Sarcopenia rarely develops in the early stage of CKD (3). A loss of muscular strength begins in the predialysis period, progresses along with the loss in kidney function, and increases morbidity (4). Patients who loss muscle strength have an increased risk of falling and fractures (26, 27). Additionally, the loss of muscle mass is more severe than expected in younger patients with CKD (4).
Many chronic conditions or diseases including end-stage organ failure, diabetes mellitus, cognitive impairment, and mood disorders are associated with chronic loss of muscle mass and strength. It has been proposed that an important factor associated with the development of sarcopenia is chronic inflammation. Moreover, the mechanism of sarcopenia development in CKD might be associated with the developing inflammatory process. Factors associated with kidney disease include nutritional deficiency, acidosis, vitamin D deficiency, calcium-phosphate metabolism disturbance, insulin resistance, diabetic nephropathy, and proteinuria. Chronic inflammation can cause a reduction in muscle mass, particularly in patients with ESRD (4). In the present study, there were no differences between the patients with and without sarcopenia regarding GFR, total protein, albumin, calcium, proteinuria, or the diabetes mellitus.

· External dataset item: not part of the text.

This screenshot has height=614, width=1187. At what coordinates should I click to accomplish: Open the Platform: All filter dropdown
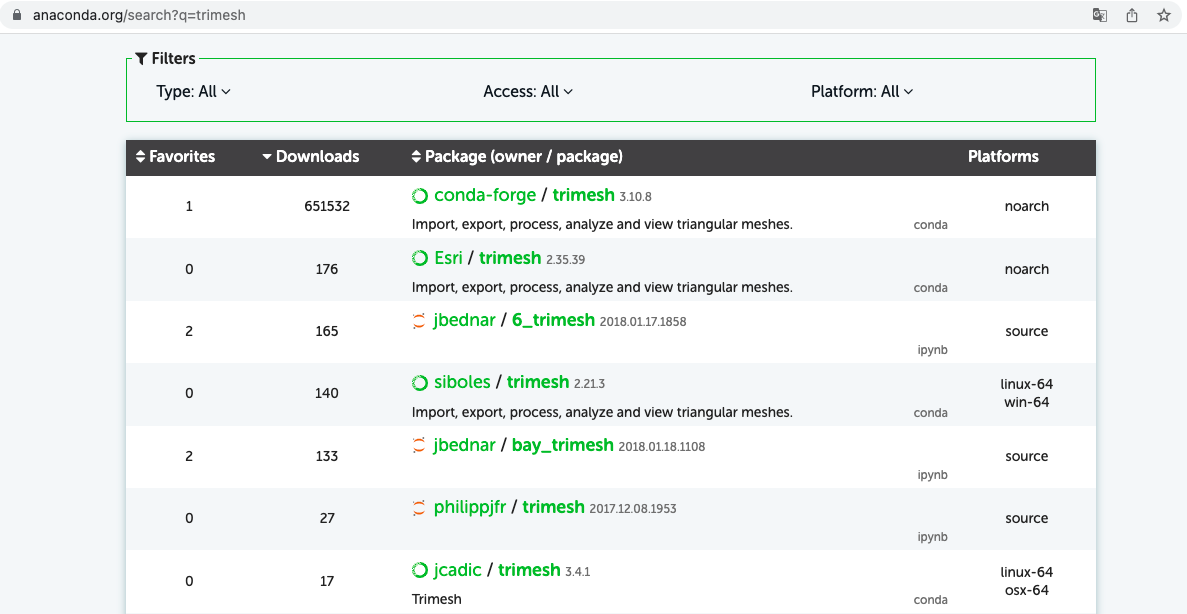[x=862, y=91]
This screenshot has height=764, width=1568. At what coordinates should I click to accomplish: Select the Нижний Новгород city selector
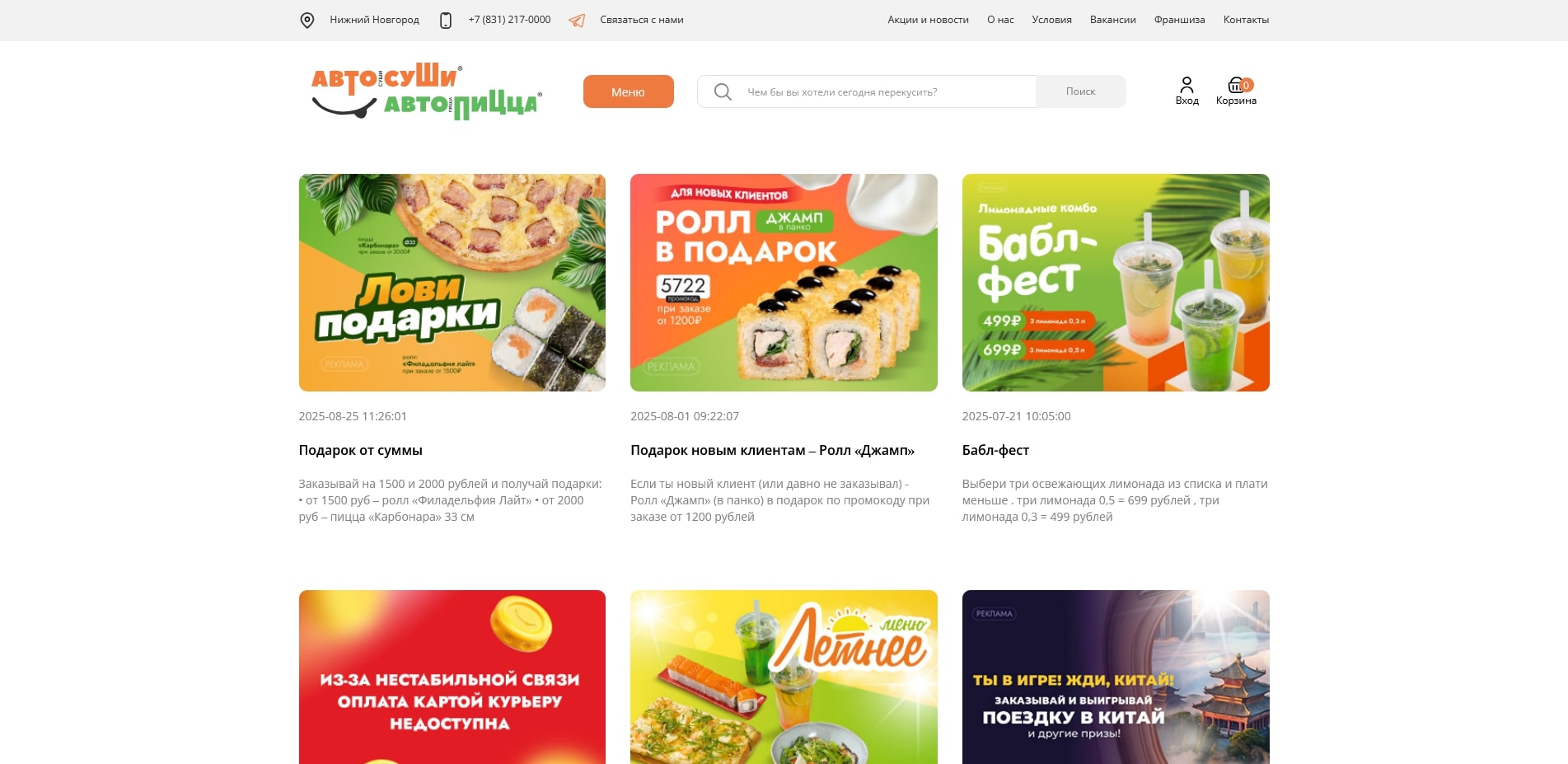[374, 20]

Muscle is a target organ for vitamin D. When vitamin D binds to the vitamin D receptor in skeletal muscle, muscular protein synthesis and calcium influx from cellular membranes increase. A low vitamin D level is associated with atrophy, particularly in type 2 muscle fibers, and sarcopenia (28). Although it has been demonstrated in some studies that vitamin D replacement improves muscular strength, decreases the incidence of falls, and prevents fractures, there is a lack of consensus in the literature regarding the association between the vitamin D level and muscle mass or strength (29, 30). In the present study, there was a significant positive correlation between the vitamin D level and HGS. Although univariate analysis showed that the vitamin D level was lower in patients with sarcopenia, this difference was not seen in multivariate analysis and only age was associated with sarcopenia.

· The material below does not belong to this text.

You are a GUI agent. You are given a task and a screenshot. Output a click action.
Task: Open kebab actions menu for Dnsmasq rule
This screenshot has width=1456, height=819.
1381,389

The main limitation of this study was its cross-sectional design. Future prospective studies comparing sarcopenia status before and after renal transplantation are needed to better define the effect of transplantation on development of sarcopenia.
In conclusion, sarcopenia causes mobility disorders, falls, disability, poor quality of life, and even death. The present findings showed that CKD contributes to sarcopenia and sarcopenia may develop at an earlier age in RTR.